#### Excerpt to read
━━━━━━━━━━

Kusunoki and Kuroda abduct Owada and his mistress Shinako, threatening to kill her unless Owada honors the deal. The next day, Owada Family officer Shigehiko Aihara meets with Kuroda and gives him a large parcel of heroin, telling him to sell it to Owada's sworn brother Takeo Akamatsu while he comes up with the rest of the money. Kuroda goes to see Akamatsu and recognizes his girlfriend Aya as the same woman he saw kissing Aihara in a hotel earlier. Akamatsu's men steal the heroin and badly beat Shimura, leading an enraged Kobayashi to stab Akamatsu to death in revenge before the yakuza's bodyguard kills him. Aihara steps in, agreeing to protect Kuroda from retaliation until the dispute is settled.

Kuroda receives the full five million, with Aihara explaining away his actions by claiming that he wanted to assassinate Akamatsu for trying to leave the family without Owada's consent. Kuroda demands extra compensation and Owada agrees to pay for Kobayashi's funeral and induct Kuroda and Shimura into his family. A few days later, Aihara takes Owada, Kuroda, and other family members to a club he owns that is being managed by Aya, who is now his mistress. Owada's "older brother" Asajiro Nozaki, boss of the Nozaki Family of Osaka, arrives and pressures the aging Owada to retire and name a successor. Owada surprises everyone by naming Seiji Izeki as his successor rather than Aihara. He and Izeki then swear individual oaths of brotherhood with Kuroda.

━━━━━━━━━━

#### The data
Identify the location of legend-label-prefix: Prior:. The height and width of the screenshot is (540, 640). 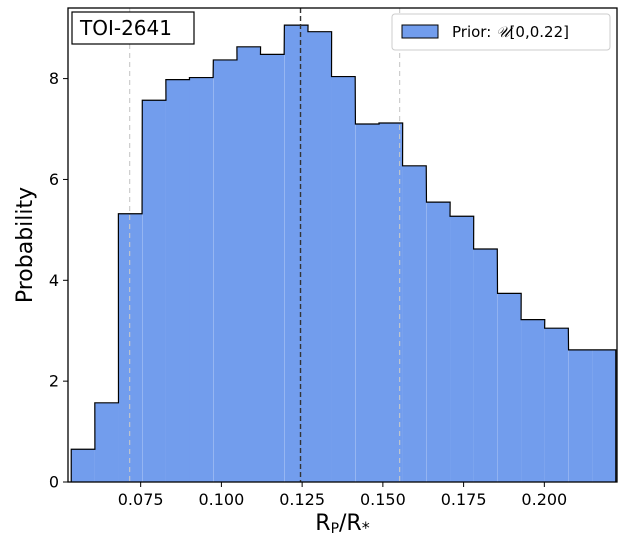
(474, 32).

━━━━━━━━━━

#### Job item
Say whether each statement agrees with the plot summary above, answering yes or no and quoting the words from it that decide the answer. 1. Owada names Aihara as his successor. 2. Kobayashi stabs Akamatsu to death. 3. The club Aihara owns is managed by Aya.

#### Answer below
1. No: "Owada surprises everyone by naming Seiji Izeki as his successor rather than Aihara."
2. Yes: "an enraged Kobayashi to stab Akamatsu to death in revenge"
3. Yes: "a club he owns that is being managed by Aya"